第19話

 僕の言葉を受けてブチ切れる秋斗。


「いや、そこまでブチ切れられても本当に僕が顔が良い……これが一番の理由なんだよ」

 

 だが、僕の言っていることは間違いではないと思う。

 所詮この世界はルッキズム。

 男であろうが女であろうが両者変わらず等しく見た目は良ければ良いほどありとあらゆる面で有利になる……イケメンでその恩恵を十分に受けている僕だからこそ思う。

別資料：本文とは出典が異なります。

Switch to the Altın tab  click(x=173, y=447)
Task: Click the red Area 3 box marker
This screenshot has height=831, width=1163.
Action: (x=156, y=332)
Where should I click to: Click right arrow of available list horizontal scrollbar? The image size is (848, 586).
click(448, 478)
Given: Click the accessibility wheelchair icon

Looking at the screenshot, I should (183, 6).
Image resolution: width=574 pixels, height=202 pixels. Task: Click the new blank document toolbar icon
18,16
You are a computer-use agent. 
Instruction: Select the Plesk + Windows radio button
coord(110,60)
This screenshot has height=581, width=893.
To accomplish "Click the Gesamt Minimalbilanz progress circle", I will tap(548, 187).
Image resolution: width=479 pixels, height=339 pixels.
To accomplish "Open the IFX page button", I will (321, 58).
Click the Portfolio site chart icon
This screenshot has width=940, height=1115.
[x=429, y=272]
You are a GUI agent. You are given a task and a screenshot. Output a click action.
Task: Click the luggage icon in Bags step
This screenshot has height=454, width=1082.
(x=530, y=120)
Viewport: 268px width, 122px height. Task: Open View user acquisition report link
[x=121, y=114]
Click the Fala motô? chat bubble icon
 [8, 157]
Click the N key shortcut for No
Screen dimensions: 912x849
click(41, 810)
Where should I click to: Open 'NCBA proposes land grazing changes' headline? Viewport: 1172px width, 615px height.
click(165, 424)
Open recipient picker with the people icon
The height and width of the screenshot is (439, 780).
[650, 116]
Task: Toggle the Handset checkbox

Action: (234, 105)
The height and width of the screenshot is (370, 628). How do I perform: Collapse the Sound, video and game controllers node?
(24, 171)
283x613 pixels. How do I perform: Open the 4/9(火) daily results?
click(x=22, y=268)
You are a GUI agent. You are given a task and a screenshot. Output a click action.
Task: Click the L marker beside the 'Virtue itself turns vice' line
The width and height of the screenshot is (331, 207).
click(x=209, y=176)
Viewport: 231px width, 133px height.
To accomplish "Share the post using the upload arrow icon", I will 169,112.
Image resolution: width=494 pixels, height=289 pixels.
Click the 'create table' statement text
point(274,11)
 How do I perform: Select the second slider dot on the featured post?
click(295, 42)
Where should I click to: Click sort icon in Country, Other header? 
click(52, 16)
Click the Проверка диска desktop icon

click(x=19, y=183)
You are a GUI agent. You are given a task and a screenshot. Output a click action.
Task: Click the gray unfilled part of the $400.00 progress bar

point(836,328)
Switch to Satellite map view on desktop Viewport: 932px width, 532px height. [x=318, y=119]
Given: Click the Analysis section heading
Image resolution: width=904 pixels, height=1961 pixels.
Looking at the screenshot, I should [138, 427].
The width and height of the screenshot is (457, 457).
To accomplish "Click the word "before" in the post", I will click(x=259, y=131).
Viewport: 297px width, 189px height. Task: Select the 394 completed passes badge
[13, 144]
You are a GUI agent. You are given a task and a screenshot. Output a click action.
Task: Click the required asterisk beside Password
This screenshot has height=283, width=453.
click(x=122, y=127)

「イケメンがナンパするのと、ブサイクがナンパするのとでは何もかもが違う。僕は初対面の段階で他者に圧倒的な好印象を受け付けることが出来る。顔のおかけで。そもそも好感度が高いから、あとは細心の注意を払って好感度管理して徐々に依存させていけば僕のようなクズでもモテるようになる……優しさとモテるはイコールでもないしね?大した話じゃない」


「まぁ、確かにそんな間違いでもないかもね」


 僕の言葉に真奈が苦笑交じりに同意する。


「えっ……?」


「だろう?この世の中結局のところ顔。僕は顔だけでモテていると言っても過言ではない」

 

「……確かに秋斗の顔では和葉に対抗するのは難しいかもしれんな」

 

 そして、堅物である凛までもが僕を後押ししだす。


「嘘だろ!?間宮!?」


 それを受け、秋斗が項垂れる。


「別に秋斗の顔が悪いわけじゃないの?和葉の顔が良すぎるだけ……芸能人であっても全然おかしくないほどの美形。圧倒的なイケメンだもの。こればかりはどんなクズであっても認めざるを得ないわ。そもそも結構和葉がクズってことは知れ渡っているけど、和葉の女子に人気は高いからね?」


「フォローになってねぇよぉ……なんでこいつの女子人気がたけぇんだよぉ」


「イケメンでクズは逆にモテる要因にもなったりするのよ」


「……くそぉ。この世の中間違っている」

 

 秋斗に対してフォローになっていないフォローを加える真奈。

 だが、そんな真奈の発言で僕が気になったのは秋斗のことではない別のこと。


「あっ!僕を褒めるのは……まぁ、良いや。ご愁傷さま」


「えっ……え?いきなり何?」


「いや、あいつら三人はきっと僕に近い人間である真奈が僕のことを褒めたのを第六感で感じ取ったはず……この後詰められるなって思って」


「いや、そんなバカみたいな話があるわけ……」


「相手は犯罪行為も辞さないヤンデレ集団。ご愁傷様」

 

 僕は真奈の方へと手を合わせ、頭を下げるのだった。


 ■■■■■


 放課後。

 数時間に渡って女の子三人に囲まれて問い詰められ、半泣きになっている女子の姿があったとかなかったとか……放課後には既に家の方に帰っていた僕の知る由もない話ではあるが。